====== ENTRIES SUPPLIED

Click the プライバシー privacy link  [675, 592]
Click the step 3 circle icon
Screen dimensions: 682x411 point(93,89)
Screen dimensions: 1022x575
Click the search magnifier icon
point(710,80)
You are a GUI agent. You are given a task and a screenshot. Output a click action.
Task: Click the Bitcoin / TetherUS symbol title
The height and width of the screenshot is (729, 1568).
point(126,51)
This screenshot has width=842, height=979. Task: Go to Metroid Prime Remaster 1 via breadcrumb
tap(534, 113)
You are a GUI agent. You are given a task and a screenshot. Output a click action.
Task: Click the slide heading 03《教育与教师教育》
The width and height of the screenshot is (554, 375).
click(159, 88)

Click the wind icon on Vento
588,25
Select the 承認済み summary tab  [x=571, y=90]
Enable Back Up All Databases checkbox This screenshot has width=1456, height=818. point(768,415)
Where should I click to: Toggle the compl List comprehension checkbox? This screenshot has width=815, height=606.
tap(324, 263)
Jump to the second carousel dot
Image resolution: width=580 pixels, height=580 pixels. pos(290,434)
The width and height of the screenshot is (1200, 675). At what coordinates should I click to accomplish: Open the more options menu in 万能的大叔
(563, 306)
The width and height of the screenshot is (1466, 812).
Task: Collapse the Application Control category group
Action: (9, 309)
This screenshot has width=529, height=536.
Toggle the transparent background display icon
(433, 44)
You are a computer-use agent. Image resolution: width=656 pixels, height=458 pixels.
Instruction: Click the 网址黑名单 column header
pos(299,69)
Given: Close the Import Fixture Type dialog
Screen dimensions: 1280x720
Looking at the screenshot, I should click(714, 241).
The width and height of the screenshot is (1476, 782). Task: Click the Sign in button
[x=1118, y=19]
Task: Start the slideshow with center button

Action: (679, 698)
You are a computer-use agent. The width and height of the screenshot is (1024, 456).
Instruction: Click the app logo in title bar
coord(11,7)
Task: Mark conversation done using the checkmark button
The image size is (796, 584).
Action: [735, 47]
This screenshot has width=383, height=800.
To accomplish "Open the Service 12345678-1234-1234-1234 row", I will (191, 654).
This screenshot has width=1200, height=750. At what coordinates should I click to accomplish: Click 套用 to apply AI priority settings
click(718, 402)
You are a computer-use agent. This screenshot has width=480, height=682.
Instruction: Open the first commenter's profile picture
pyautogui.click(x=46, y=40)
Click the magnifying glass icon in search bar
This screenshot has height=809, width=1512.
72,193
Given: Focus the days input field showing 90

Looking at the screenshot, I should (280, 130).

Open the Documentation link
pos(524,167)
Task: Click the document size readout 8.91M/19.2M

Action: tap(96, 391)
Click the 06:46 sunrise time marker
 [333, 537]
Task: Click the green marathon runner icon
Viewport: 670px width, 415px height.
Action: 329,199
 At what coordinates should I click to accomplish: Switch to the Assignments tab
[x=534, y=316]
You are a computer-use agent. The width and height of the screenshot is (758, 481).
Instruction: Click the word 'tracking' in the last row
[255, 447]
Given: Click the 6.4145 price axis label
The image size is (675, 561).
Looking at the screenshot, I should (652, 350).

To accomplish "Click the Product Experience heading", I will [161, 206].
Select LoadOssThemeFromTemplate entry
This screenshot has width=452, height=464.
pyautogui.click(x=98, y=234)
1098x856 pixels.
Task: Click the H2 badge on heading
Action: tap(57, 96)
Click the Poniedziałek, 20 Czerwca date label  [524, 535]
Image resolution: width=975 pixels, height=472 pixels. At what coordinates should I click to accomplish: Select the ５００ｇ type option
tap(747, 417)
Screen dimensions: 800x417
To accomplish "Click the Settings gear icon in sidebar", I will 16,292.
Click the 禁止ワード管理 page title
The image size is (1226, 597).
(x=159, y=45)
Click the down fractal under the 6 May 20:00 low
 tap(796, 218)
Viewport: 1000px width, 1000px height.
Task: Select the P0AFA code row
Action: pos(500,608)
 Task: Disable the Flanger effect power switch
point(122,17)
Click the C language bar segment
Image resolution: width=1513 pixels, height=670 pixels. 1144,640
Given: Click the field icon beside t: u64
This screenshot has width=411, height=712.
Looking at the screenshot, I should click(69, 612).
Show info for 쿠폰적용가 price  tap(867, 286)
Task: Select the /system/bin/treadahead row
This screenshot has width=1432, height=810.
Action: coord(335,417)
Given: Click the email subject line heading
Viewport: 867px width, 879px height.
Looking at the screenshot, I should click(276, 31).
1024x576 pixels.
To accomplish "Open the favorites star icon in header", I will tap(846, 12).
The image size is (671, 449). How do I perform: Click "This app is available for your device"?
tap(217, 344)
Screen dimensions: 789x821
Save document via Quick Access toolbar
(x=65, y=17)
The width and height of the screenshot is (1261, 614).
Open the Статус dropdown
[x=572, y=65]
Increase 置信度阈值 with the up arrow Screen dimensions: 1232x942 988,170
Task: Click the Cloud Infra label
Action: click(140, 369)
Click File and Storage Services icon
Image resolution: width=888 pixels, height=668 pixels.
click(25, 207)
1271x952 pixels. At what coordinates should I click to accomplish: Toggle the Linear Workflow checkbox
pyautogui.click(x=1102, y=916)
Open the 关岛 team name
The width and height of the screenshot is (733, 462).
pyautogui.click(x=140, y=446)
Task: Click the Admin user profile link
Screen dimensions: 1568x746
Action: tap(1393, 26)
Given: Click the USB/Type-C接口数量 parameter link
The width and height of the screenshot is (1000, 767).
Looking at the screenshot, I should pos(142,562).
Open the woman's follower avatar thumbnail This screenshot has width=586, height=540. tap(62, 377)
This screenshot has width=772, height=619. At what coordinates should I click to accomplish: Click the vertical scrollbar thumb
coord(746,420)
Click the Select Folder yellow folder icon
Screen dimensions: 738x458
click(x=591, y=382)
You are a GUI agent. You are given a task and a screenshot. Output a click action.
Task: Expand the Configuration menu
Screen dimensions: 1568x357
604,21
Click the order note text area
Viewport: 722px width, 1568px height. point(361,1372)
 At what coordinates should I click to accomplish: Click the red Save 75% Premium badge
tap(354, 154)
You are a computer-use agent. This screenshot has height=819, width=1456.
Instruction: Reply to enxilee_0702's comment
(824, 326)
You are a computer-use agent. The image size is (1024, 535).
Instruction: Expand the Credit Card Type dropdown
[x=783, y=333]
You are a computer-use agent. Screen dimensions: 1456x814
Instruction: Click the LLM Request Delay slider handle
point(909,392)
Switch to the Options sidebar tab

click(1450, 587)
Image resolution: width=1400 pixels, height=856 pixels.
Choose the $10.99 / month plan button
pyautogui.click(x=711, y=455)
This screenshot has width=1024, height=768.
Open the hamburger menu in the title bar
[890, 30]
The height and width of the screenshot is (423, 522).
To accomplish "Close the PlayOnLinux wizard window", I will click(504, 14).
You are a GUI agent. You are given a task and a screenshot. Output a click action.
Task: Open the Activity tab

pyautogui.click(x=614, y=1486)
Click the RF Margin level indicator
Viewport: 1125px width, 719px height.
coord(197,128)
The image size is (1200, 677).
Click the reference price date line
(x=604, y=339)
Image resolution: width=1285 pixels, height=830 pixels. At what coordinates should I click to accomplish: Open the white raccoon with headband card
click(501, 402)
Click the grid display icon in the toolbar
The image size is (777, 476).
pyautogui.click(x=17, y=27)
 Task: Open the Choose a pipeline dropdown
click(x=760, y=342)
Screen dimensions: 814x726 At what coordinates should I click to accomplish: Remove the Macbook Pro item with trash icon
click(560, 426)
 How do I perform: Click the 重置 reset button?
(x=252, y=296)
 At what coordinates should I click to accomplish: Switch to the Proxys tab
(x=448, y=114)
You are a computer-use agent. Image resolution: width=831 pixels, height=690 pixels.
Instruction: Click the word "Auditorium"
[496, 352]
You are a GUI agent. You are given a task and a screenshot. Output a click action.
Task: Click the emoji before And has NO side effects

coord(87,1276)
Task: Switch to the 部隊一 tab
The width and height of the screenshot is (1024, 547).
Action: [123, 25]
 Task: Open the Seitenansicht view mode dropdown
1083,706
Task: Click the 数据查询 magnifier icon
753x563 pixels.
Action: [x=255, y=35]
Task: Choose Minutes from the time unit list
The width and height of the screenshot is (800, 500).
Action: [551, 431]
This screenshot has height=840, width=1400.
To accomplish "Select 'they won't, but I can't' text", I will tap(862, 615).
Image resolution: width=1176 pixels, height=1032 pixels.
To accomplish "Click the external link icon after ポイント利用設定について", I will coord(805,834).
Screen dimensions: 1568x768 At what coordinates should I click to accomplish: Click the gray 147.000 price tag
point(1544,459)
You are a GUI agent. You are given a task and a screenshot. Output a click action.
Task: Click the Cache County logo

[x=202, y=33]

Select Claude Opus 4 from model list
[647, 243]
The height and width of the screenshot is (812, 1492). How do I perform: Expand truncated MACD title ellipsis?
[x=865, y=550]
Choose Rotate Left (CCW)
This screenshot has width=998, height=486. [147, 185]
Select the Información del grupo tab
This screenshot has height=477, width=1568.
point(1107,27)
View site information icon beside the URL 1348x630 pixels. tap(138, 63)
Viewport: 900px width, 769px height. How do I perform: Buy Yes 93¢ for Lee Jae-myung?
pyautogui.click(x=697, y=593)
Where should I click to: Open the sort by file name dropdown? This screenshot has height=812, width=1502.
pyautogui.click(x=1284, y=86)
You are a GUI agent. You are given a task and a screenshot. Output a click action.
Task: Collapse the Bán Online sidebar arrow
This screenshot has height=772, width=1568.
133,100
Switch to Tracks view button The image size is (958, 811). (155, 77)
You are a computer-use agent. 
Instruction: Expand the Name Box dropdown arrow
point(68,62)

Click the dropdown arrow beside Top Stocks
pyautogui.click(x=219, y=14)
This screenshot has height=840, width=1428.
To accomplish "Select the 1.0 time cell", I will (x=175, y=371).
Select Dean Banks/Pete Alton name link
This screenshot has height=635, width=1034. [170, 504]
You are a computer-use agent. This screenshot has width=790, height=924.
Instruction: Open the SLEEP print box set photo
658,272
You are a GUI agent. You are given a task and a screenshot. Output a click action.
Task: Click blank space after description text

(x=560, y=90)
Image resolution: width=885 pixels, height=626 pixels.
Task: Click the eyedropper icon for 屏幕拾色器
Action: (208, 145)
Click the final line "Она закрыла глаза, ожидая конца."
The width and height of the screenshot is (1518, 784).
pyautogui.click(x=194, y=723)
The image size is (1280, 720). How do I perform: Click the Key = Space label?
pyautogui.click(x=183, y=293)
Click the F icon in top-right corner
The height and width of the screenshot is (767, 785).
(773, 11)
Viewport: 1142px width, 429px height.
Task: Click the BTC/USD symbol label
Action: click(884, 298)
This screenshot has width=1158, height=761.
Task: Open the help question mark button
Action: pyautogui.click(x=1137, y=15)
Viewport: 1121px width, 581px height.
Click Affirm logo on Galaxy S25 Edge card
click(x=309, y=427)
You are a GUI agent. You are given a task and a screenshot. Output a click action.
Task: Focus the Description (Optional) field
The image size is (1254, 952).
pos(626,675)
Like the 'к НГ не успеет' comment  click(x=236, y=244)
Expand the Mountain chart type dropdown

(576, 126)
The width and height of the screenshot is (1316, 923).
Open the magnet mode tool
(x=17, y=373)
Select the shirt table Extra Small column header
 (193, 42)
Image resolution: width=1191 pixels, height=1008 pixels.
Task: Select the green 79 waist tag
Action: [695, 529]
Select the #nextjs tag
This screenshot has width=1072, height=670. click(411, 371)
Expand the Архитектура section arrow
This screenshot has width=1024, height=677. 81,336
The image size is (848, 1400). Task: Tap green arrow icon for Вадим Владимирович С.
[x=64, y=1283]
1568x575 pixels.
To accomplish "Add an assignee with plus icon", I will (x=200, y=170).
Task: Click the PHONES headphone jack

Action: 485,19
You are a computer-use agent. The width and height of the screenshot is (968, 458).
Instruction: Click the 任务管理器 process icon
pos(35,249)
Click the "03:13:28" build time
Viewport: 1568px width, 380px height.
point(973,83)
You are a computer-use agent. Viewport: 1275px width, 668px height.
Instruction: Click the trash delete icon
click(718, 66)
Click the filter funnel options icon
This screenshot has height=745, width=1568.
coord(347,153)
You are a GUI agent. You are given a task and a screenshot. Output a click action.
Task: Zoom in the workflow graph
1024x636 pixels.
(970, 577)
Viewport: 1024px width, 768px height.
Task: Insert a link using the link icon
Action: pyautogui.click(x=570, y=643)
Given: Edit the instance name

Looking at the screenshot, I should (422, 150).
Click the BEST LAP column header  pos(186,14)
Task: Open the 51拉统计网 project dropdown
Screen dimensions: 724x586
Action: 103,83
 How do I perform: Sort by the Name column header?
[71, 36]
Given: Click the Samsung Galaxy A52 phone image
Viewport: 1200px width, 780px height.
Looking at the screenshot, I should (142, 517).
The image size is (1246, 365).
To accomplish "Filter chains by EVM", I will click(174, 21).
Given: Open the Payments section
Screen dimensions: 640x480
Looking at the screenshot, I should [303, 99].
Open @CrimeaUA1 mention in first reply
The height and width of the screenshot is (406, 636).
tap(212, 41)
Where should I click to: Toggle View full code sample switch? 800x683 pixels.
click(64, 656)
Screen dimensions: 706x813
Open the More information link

============

Look through the listing above and copy each line where the string "information" occurs.

View site information icon beside the URL 1348x630 pixels. tap(138, 63)
Open the More information link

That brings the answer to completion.